• _The input_
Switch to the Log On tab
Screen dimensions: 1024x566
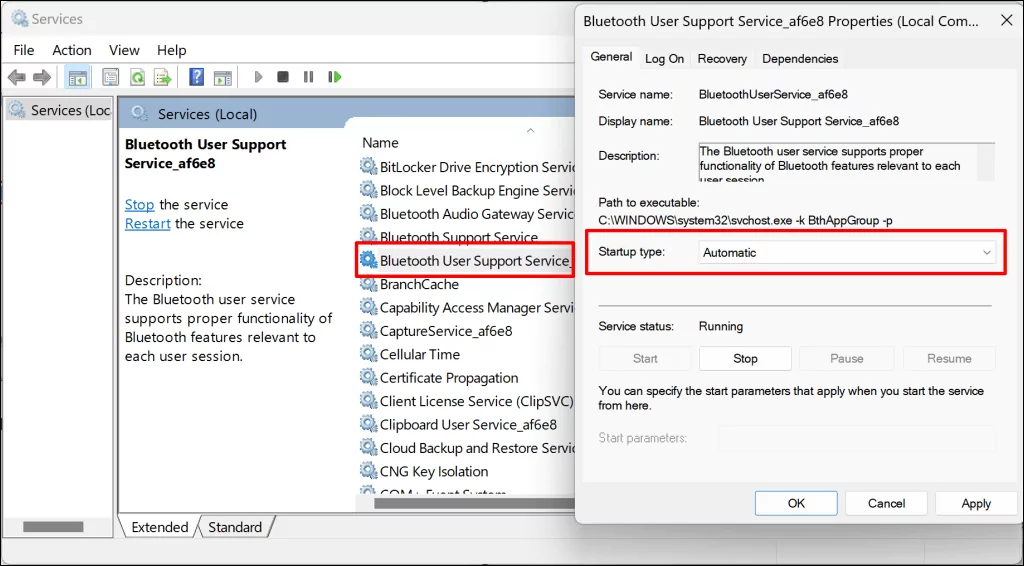(x=664, y=59)
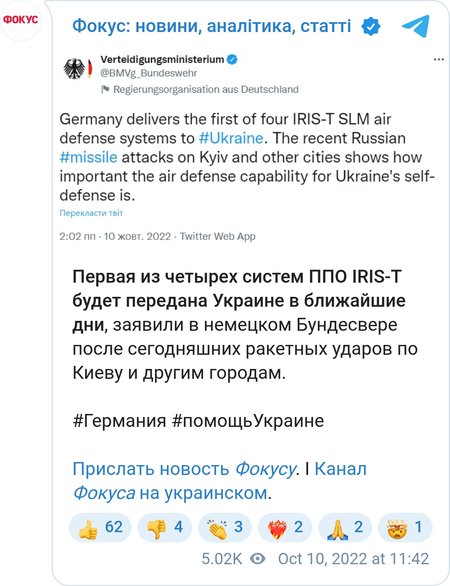Open the #missile hashtag link

88,157
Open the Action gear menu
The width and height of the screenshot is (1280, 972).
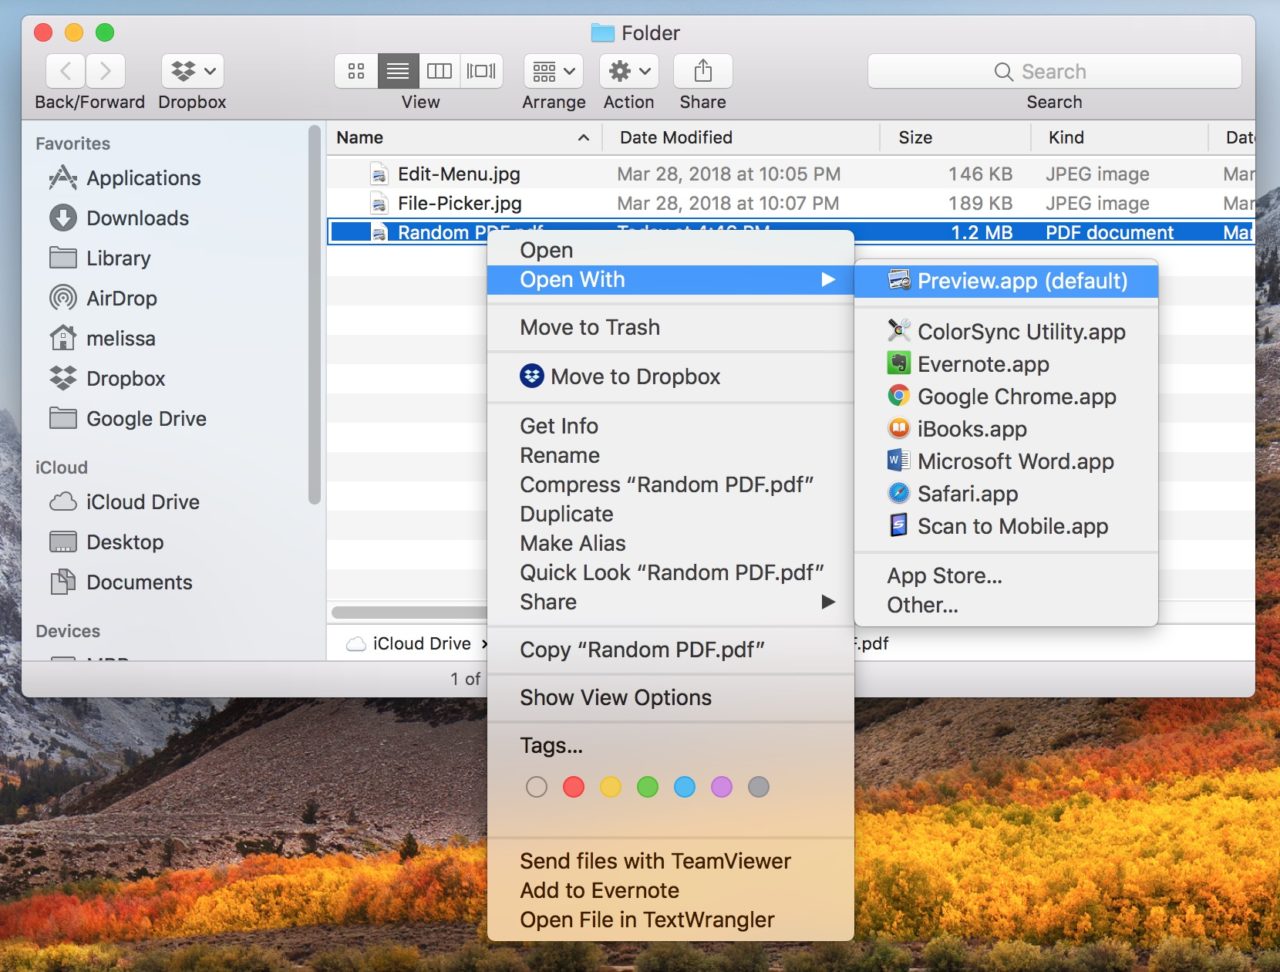(628, 71)
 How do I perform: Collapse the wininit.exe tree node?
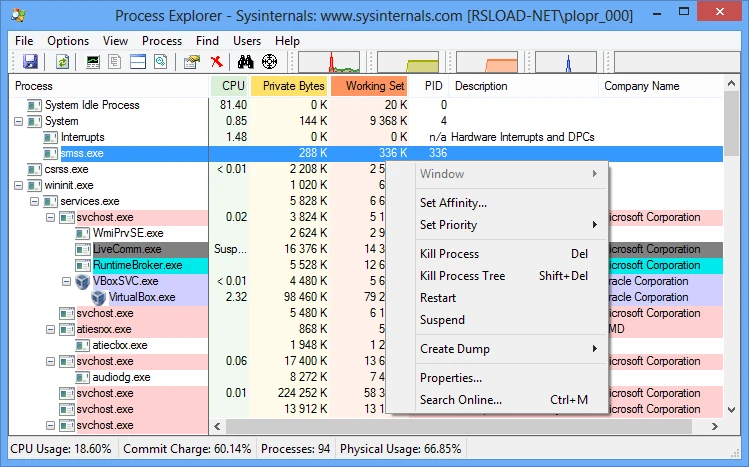click(x=20, y=185)
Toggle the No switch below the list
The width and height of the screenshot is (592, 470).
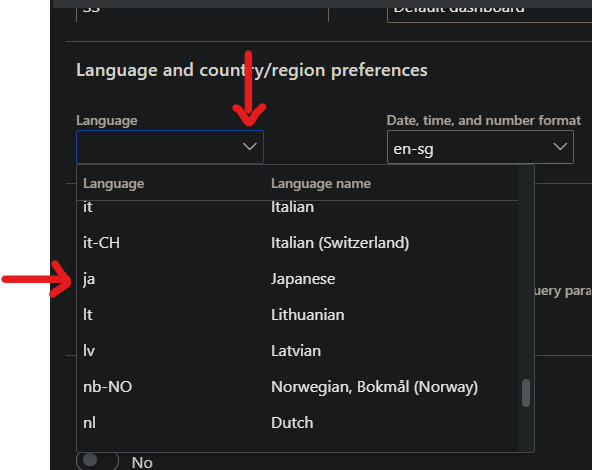97,461
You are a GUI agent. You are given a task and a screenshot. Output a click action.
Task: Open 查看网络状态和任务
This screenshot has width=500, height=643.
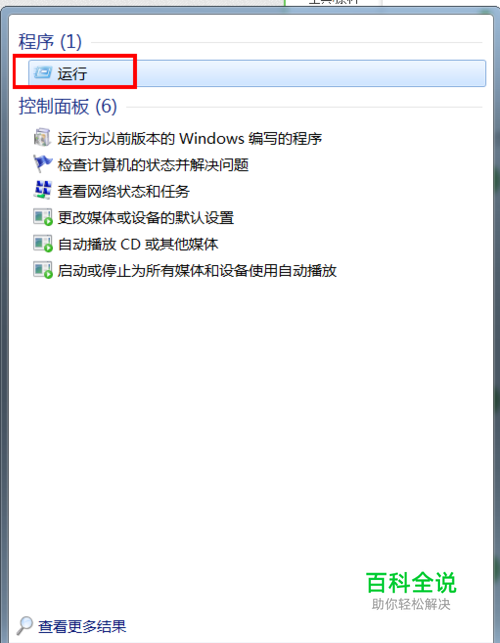[123, 191]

• _Task statement_
Reproduce the listing word for word and omit its pictures.

• _Output for this exercise_
Switch to the Log On tab
Screen dimensions: 1024x566
(x=664, y=59)
Open the #missile hashtag link

88,157
Open the Action gear menu
The width and height of the screenshot is (1280, 972).
(628, 71)
 How do I perform: Collapse the wininit.exe tree node?
click(x=20, y=185)
Toggle the No switch below the list
The width and height of the screenshot is (592, 470).
97,461
You are a GUI agent. You are given a task and a screenshot. Output a click action.
Task: Open 查看网络状态和任务
This screenshot has width=500, height=643.
[123, 191]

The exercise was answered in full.